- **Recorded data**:
____

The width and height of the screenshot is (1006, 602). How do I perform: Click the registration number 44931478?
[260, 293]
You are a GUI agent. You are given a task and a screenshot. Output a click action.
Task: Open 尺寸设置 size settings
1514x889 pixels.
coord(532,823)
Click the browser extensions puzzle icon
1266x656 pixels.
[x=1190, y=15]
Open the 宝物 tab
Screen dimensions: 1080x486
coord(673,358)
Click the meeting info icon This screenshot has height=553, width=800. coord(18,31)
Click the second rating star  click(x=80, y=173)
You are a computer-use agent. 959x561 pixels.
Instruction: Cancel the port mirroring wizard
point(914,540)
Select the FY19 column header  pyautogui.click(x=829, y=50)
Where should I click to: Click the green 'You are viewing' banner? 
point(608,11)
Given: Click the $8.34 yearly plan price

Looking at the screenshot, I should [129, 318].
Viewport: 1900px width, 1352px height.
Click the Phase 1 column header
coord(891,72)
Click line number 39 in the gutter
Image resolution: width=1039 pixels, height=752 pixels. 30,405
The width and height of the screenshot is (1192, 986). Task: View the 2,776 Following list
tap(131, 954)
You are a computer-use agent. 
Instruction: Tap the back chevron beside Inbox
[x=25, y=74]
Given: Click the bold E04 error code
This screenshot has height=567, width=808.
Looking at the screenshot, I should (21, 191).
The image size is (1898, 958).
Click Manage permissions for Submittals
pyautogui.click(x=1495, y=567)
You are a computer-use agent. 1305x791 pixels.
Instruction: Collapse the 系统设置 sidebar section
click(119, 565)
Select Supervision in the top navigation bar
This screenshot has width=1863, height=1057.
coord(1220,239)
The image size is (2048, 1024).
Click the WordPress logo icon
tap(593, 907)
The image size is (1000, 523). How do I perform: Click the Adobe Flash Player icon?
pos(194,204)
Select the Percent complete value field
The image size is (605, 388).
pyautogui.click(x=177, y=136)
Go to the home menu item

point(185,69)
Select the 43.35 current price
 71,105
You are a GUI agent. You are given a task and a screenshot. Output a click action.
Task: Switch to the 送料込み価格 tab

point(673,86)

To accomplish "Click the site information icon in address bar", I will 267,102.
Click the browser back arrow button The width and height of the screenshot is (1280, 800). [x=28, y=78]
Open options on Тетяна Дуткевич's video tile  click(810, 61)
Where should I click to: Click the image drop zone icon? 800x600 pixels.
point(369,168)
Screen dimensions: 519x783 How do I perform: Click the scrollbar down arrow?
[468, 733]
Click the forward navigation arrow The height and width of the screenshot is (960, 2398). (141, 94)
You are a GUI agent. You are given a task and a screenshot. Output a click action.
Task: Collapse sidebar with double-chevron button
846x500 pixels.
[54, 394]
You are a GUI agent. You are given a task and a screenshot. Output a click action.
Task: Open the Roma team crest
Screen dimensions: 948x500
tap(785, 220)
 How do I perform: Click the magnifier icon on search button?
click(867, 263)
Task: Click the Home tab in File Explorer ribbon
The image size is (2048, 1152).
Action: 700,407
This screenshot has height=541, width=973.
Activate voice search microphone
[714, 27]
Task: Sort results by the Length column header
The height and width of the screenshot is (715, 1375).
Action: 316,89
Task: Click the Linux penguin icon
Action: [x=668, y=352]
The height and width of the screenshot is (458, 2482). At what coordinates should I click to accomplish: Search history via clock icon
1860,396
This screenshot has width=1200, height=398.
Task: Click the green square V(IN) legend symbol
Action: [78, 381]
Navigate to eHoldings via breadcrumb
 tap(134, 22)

____

- **Directions for this task**: All of the records above are to be set down again exactly.

- **Answer to the problem**:
The width and height of the screenshot is (1006, 602). How do I perform: Click the registration number 44931478?
[260, 293]
You are a GUI agent. You are given a task and a screenshot. Output a click action.
Task: Open 尺寸设置 size settings
1514x889 pixels.
coord(532,823)
Click the browser extensions puzzle icon
1266x656 pixels.
[x=1190, y=15]
Open the 宝物 tab
Screen dimensions: 1080x486
coord(673,358)
Click the meeting info icon This screenshot has height=553, width=800. coord(18,31)
Click the second rating star  click(x=80, y=173)
You are a computer-use agent. 959x561 pixels.
Instruction: Cancel the port mirroring wizard
point(914,540)
Select the FY19 column header  pyautogui.click(x=829, y=50)
Where should I click to: Click the green 'You are viewing' banner? 
point(608,11)
Given: Click the $8.34 yearly plan price

Looking at the screenshot, I should [129, 318].
Viewport: 1900px width, 1352px height.
Click the Phase 1 column header
coord(891,72)
Click line number 39 in the gutter
Image resolution: width=1039 pixels, height=752 pixels. 30,405
The width and height of the screenshot is (1192, 986). Task: View the 2,776 Following list
tap(131, 954)
You are a computer-use agent. 
Instruction: Tap the back chevron beside Inbox
[x=25, y=74]
Given: Click the bold E04 error code
This screenshot has height=567, width=808.
Looking at the screenshot, I should (21, 191).
The image size is (1898, 958).
Click Manage permissions for Submittals
pyautogui.click(x=1495, y=567)
You are a computer-use agent. 1305x791 pixels.
Instruction: Collapse the 系统设置 sidebar section
click(119, 565)
Select Supervision in the top navigation bar
This screenshot has width=1863, height=1057.
coord(1220,239)
The image size is (2048, 1024).
Click the WordPress logo icon
tap(593, 907)
The image size is (1000, 523). How do I perform: Click the Adobe Flash Player icon?
pos(194,204)
Select the Percent complete value field
The image size is (605, 388).
pyautogui.click(x=177, y=136)
Go to the home menu item

point(185,69)
Select the 43.35 current price
 71,105
You are a GUI agent. You are given a task and a screenshot. Output a click action.
Task: Switch to the 送料込み価格 tab

point(673,86)

To accomplish "Click the site information icon in address bar", I will 267,102.
Click the browser back arrow button The width and height of the screenshot is (1280, 800). [x=28, y=78]
Open options on Тетяна Дуткевич's video tile  click(810, 61)
Where should I click to: Click the image drop zone icon? 800x600 pixels.
point(369,168)
Screen dimensions: 519x783 How do I perform: Click the scrollbar down arrow?
[468, 733]
Click the forward navigation arrow The height and width of the screenshot is (960, 2398). (141, 94)
You are a GUI agent. You are given a task and a screenshot. Output a click action.
Task: Collapse sidebar with double-chevron button
846x500 pixels.
[54, 394]
You are a GUI agent. You are given a task and a screenshot. Output a click action.
Task: Open the Roma team crest
Screen dimensions: 948x500
tap(785, 220)
 How do I perform: Click the magnifier icon on search button?
click(867, 263)
Task: Click the Home tab in File Explorer ribbon
The image size is (2048, 1152).
Action: 700,407
This screenshot has height=541, width=973.
Activate voice search microphone
[714, 27]
Task: Sort results by the Length column header
The height and width of the screenshot is (715, 1375).
Action: 316,89
Task: Click the Linux penguin icon
Action: [x=668, y=352]
The height and width of the screenshot is (458, 2482). At what coordinates should I click to accomplish: Search history via clock icon
1860,396
This screenshot has width=1200, height=398.
Task: Click the green square V(IN) legend symbol
Action: [78, 381]
Navigate to eHoldings via breadcrumb
 tap(134, 22)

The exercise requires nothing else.